Weeknotes 517

I did:

Heatwave

The second order effects of things like heatwaves always fascinate me. In-person sessions cancelled, schools closed, more people on leave, people not feeling their best, more stress, maybe different decisions get made than would have in other circumstances. Anyway, this is some of the stuff I did during the heatwave:

  • Did a training course in AI product strategy. We used AI as a tool to consider how changes in the AI market affects AI in our products.
  • Set up a spreadsheet for doing Bayesian analysis on product outcomes. It needs more work but there’s definitely something useful in being able to express uncertain outcomes as probabilities.
  • Chatted about Total Quality Management and where it could be useful for us.
  • Created a little agent for answering questions about some work we’re doing.
  • Me and three other product managers pitched our ideas to a group of stakeholders and got lots of good feedback.
  • Presented my thinking on the future direction for one of our big products.

I read:

How LLMs affect business

Interesting post from the CEO of Buttondown about customers having used LLMs to research their product and what that does to support needs, lifetime value, etc. It’s an important consideration for every organisation. When customers come to you having already established an understanding about your business that you haven’t had much control over, it changes the nature of the relationship. This is AI as an intermediary.

The right it

Stumbled across Alberto Savoia whilst wandering around YouTube so bought his book. Despite calling Howard the Duck a failure, he has some good advice about collecting data to validate new ideas.

Bottleneck theatre

Imagine the “bottleneck” really was engineering or coding. What does that imply about the competitive game you were playing? Are you saying the only thing holding you back was something relatively commoditized—something you could just hire more people to do? What does that say? It suggests you were competing in a world where speed of execution mattered more than insight, where everyone was building roughly the same thing, and whoever shipped faster won. But if that’s true, you better hope engineering wasn’t your bottleneck. Because if it was, and AI removes that constraint for everyone, your competitors will take you to the cleaners.”

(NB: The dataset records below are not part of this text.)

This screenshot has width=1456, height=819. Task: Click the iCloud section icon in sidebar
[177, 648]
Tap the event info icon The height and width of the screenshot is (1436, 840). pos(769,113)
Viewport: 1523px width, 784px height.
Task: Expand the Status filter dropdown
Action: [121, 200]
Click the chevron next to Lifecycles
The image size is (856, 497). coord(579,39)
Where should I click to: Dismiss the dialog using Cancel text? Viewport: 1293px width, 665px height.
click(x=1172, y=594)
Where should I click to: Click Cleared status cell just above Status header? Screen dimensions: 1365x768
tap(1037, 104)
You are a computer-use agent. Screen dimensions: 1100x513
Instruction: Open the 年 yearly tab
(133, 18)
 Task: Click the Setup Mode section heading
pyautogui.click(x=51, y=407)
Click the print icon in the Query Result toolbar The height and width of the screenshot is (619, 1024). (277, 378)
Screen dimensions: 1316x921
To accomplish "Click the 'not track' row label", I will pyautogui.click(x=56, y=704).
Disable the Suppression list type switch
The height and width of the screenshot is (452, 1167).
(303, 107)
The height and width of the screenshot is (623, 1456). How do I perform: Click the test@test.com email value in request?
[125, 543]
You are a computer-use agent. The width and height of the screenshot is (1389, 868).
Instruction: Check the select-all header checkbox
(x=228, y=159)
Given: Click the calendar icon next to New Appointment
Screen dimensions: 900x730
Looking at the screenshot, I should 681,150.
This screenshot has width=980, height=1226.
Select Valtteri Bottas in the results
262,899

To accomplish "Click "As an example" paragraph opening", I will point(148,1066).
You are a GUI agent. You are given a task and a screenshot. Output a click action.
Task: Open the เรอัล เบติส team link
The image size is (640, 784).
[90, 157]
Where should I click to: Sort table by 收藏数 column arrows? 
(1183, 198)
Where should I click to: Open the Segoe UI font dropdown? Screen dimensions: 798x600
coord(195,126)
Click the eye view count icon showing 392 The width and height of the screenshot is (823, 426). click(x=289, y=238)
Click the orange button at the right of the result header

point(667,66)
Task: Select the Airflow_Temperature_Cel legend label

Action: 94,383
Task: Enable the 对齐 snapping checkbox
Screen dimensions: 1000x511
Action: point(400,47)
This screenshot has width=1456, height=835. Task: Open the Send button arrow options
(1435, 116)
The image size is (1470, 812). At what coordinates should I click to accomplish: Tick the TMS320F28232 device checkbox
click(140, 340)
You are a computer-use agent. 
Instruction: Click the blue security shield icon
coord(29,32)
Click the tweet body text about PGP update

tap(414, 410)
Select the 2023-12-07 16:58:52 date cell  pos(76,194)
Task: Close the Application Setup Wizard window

I mean, no one ever really believed that organisations actually only have one bottleneck stopping them from suddenly being more successful, right? In many cases, the way the organisational structure is set up to operate is the actual bottleneck, and AI can’t fix that.

So a lot of this is just AI theatre. And when we talk about theatre we’re talking about the suspension of disbelief, which is to say, everyone knows it’s not real but everyone goes along with pretending it is. AI can’t fix that human trait either.

I thought:

Changing sociotechnical systems

There’s a pacing layers thing going on where technology can be changed quite quickly, changing tasks is slightly slower, structural changes happen more slowly still and people changes can be really slow. So there’s an uneven distribution of benefits of the change.

Spirals, not circles

So many diagrams explaining methods like Theory of Constraints, Agile, Scrum, etc., are circles. I get the simplicity but I think it’s too easy to interpret as repetitively going through the same process again and again but not really getting anywhere. I think spirals might explain the process better. The work flows through the same steps but each time it is more refined and closer to the target in the middle of the spiral.